Raw records:

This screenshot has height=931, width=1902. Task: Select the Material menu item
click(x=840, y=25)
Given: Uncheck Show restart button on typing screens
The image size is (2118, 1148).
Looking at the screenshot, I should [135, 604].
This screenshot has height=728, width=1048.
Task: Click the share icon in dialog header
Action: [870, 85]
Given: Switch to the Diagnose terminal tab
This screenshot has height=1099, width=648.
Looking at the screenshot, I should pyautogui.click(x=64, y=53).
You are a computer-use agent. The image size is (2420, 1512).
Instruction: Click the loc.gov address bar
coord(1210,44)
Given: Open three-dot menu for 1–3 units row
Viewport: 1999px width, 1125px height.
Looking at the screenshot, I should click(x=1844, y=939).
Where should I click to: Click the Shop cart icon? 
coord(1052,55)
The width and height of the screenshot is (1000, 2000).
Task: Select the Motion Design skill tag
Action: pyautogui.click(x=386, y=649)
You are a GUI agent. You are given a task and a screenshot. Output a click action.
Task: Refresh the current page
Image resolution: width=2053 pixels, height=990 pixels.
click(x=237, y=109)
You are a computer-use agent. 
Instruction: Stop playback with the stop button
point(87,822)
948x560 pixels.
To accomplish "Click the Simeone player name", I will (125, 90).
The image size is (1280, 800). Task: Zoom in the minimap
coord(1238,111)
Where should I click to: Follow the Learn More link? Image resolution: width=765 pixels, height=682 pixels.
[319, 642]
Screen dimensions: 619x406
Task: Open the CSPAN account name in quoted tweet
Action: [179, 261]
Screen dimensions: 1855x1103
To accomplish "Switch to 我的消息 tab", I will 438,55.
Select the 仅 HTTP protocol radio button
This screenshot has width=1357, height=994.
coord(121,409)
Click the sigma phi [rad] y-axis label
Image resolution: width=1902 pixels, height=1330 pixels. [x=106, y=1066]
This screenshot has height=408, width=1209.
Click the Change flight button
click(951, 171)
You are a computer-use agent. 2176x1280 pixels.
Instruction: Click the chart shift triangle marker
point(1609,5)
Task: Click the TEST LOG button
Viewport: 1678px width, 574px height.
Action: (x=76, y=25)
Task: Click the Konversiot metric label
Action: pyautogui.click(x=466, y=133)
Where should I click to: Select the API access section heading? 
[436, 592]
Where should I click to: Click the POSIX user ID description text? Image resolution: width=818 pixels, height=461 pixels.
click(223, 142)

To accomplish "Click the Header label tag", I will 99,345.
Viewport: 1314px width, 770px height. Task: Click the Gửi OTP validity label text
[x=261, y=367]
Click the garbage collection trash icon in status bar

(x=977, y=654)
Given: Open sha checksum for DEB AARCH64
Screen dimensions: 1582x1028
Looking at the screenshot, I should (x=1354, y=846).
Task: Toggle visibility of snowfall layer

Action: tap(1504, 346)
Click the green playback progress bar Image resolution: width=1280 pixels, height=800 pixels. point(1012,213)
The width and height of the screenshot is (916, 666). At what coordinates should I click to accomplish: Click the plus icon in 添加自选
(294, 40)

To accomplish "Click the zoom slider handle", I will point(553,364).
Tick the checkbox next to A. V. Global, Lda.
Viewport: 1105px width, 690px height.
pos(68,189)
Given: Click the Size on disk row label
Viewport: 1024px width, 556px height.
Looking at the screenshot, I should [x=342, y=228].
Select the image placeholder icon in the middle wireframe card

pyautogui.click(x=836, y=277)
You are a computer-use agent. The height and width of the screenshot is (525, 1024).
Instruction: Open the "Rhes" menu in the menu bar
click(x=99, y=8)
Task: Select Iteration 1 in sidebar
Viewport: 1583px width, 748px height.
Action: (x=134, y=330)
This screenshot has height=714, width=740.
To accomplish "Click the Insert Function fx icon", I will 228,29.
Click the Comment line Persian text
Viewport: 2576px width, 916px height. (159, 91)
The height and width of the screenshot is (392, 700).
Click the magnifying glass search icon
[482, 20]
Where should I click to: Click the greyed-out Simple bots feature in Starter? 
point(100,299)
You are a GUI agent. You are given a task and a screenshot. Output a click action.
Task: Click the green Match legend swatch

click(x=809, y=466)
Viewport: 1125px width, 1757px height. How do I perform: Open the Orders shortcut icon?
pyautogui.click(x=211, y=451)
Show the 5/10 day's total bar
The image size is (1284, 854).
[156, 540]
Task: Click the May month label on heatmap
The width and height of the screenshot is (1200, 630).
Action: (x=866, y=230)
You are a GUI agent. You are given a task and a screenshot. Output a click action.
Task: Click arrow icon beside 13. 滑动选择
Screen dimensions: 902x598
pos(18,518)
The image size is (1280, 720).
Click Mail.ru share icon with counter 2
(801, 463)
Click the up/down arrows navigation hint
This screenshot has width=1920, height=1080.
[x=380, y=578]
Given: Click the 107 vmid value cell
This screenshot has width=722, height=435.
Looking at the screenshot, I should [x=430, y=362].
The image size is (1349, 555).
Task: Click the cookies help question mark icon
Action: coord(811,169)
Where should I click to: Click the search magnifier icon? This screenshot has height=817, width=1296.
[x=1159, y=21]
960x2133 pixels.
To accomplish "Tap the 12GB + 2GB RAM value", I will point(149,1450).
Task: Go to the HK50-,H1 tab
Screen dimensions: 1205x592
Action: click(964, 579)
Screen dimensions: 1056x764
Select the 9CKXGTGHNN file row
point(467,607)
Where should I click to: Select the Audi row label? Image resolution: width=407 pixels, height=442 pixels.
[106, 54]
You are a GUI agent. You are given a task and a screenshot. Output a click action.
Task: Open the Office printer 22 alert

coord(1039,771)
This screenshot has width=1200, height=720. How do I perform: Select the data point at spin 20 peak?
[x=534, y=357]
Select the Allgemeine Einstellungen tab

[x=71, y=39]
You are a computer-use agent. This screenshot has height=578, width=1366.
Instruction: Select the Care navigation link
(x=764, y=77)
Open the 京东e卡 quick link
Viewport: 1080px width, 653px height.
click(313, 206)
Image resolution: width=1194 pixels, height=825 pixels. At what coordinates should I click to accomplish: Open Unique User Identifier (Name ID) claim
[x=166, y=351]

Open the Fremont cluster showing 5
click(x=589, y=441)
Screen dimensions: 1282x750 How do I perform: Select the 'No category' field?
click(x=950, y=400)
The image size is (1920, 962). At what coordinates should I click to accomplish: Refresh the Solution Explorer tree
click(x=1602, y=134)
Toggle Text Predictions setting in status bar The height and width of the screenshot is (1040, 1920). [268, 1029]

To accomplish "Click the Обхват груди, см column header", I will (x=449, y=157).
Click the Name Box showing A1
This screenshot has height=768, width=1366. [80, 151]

** What is being asked **
Can you reproduce, word for word, the part of the listing that opens with the line containing "Where should I click to: Follow" and closes with the line containing "click(951, 171)", including both of those lines?

** Correct output **
Where should I click to: Follow the Learn More link? Image resolution: width=765 pixels, height=682 pixels.
[319, 642]
Screen dimensions: 619x406
Task: Open the CSPAN account name in quoted tweet
Action: [179, 261]
Screen dimensions: 1855x1103
To accomplish "Switch to 我的消息 tab", I will 438,55.
Select the 仅 HTTP protocol radio button
This screenshot has width=1357, height=994.
coord(121,409)
Click the sigma phi [rad] y-axis label
Image resolution: width=1902 pixels, height=1330 pixels. [x=106, y=1066]
This screenshot has height=408, width=1209.
Click the Change flight button
click(951, 171)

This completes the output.